● **Task details**
The number of lines holding the string "References" is all that is wanted; count them in the records below.

[Stored data]
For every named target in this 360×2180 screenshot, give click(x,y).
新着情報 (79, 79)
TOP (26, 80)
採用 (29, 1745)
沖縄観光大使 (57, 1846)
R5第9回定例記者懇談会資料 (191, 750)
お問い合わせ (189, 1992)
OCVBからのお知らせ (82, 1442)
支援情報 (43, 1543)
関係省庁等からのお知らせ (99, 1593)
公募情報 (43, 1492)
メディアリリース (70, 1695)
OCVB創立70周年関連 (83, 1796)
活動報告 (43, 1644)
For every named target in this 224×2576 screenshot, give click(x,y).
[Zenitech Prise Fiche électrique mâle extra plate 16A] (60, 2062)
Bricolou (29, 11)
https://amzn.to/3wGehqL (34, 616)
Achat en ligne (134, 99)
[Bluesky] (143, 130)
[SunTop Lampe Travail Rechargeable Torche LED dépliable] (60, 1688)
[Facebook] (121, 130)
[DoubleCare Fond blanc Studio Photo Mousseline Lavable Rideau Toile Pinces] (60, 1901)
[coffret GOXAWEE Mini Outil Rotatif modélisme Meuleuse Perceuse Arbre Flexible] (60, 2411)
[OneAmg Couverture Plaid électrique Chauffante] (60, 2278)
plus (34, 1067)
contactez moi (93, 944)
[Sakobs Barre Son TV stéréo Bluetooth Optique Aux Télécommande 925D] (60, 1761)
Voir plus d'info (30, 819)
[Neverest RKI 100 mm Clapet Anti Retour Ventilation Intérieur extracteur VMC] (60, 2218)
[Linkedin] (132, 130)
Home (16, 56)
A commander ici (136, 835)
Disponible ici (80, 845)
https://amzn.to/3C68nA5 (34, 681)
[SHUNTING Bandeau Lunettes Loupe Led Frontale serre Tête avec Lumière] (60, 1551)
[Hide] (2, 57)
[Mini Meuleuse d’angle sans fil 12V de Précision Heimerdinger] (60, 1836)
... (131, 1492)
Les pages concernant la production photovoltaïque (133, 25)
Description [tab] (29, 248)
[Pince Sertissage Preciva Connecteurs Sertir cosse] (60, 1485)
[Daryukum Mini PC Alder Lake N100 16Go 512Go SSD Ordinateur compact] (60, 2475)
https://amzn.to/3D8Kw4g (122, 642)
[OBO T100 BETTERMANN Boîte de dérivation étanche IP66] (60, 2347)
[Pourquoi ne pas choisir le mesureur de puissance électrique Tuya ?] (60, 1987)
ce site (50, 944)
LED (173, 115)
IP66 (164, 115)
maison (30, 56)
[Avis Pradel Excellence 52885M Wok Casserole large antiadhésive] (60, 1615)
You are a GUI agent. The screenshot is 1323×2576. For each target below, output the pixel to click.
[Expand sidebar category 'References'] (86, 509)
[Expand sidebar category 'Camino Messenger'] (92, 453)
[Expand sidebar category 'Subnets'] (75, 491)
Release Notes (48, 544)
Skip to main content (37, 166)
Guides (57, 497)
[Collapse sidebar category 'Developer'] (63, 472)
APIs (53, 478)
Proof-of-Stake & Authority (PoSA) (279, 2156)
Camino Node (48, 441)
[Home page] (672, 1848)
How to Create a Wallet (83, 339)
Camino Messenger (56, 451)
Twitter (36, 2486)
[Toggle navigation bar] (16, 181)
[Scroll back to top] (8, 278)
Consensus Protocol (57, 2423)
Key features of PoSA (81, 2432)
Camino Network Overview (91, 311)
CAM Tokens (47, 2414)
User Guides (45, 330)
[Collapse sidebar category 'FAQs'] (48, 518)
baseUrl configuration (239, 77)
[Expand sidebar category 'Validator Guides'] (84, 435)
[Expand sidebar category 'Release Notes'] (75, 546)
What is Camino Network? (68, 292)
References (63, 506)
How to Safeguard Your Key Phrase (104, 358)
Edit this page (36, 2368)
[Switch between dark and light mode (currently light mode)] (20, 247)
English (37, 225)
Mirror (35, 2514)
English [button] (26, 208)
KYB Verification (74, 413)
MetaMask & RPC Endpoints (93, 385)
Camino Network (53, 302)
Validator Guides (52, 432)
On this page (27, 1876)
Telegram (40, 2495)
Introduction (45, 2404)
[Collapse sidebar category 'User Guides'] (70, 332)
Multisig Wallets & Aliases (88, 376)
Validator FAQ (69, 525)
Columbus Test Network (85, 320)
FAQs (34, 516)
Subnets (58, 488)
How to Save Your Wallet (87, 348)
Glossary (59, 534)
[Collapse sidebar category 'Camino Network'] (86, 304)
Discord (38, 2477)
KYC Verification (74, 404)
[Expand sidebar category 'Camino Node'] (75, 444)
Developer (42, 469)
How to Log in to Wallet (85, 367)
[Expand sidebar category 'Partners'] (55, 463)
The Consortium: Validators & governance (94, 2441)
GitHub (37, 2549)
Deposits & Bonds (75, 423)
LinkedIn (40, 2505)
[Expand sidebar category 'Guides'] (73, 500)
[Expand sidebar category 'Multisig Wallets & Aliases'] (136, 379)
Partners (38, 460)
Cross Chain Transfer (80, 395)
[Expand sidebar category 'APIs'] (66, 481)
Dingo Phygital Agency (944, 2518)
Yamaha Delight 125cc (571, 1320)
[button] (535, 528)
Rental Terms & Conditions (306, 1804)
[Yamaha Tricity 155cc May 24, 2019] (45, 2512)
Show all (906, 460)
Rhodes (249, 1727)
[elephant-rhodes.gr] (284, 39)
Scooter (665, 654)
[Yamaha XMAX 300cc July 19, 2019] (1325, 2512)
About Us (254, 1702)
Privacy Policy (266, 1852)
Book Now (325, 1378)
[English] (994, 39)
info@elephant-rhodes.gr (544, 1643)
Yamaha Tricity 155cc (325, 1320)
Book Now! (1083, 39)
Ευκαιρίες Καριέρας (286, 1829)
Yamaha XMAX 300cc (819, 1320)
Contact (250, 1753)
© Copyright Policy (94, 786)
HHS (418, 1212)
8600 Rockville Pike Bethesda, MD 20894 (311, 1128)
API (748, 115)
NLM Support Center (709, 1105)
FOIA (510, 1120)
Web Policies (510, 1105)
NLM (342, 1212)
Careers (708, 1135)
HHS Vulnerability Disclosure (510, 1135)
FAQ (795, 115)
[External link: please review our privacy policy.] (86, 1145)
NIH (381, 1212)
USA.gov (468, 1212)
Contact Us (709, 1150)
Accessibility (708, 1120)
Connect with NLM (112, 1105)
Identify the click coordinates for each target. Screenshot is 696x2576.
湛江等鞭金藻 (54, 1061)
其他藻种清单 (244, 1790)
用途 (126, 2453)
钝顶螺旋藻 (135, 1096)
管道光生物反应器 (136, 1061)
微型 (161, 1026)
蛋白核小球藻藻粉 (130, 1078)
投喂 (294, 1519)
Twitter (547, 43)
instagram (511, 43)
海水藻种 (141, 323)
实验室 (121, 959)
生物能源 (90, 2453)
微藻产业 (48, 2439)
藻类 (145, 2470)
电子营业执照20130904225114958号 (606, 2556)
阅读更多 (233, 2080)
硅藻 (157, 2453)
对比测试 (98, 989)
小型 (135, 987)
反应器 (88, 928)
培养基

● **Exercise answer**
2